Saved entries
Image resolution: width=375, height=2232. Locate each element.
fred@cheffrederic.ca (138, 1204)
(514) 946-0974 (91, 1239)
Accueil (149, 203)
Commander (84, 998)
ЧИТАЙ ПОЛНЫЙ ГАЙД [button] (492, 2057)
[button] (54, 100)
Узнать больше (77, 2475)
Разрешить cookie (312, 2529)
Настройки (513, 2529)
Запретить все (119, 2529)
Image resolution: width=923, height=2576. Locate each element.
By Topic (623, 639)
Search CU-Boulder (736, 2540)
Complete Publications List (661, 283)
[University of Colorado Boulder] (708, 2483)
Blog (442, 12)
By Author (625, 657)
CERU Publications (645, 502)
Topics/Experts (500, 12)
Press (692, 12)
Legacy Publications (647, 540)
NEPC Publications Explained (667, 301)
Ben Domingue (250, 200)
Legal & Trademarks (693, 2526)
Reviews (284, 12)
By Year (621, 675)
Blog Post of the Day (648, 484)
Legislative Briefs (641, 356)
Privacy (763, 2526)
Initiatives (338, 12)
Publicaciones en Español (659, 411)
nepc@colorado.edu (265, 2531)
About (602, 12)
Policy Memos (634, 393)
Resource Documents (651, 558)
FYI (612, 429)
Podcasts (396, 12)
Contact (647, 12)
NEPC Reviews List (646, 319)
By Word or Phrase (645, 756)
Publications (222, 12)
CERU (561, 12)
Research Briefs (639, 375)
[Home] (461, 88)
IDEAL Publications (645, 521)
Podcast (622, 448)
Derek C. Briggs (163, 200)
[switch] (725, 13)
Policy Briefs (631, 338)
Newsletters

About this task.
This calls for repeating all of the records, character for character.

Output below.
Image resolution: width=375, height=2232. Locate each element.
fred@cheffrederic.ca (138, 1204)
(514) 946-0974 (91, 1239)
Accueil (149, 203)
Commander (84, 998)
ЧИТАЙ ПОЛНЫЙ ГАЙД [button] (492, 2057)
[button] (54, 100)
Узнать больше (77, 2475)
Разрешить cookie (312, 2529)
Настройки (513, 2529)
Запретить все (119, 2529)
Image resolution: width=923, height=2576. Locate each element.
By Topic (623, 639)
Search CU-Boulder (736, 2540)
Complete Publications List (661, 283)
[University of Colorado Boulder] (708, 2483)
Blog (442, 12)
By Author (625, 657)
CERU Publications (645, 502)
Topics/Experts (500, 12)
Press (692, 12)
Legacy Publications (647, 540)
NEPC Publications Explained (667, 301)
Ben Domingue (250, 200)
Legal & Trademarks (693, 2526)
Reviews (284, 12)
By Year (621, 675)
Blog Post of the Day (648, 484)
Legislative Briefs (641, 356)
Privacy (763, 2526)
Initiatives (338, 12)
Publicaciones en Español (659, 411)
nepc@colorado.edu (265, 2531)
About (602, 12)
Policy Memos (634, 393)
Resource Documents (651, 558)
FYI (612, 429)
Podcasts (396, 12)
Contact (647, 12)
NEPC Reviews List (646, 319)
By Word or Phrase (645, 756)
Publications (222, 12)
CERU (561, 12)
Research Briefs (639, 375)
[Home] (461, 88)
IDEAL Publications (645, 521)
Podcast (622, 448)
Derek C. Briggs (163, 200)
[switch] (725, 13)
Policy Briefs (631, 338)
Newsletters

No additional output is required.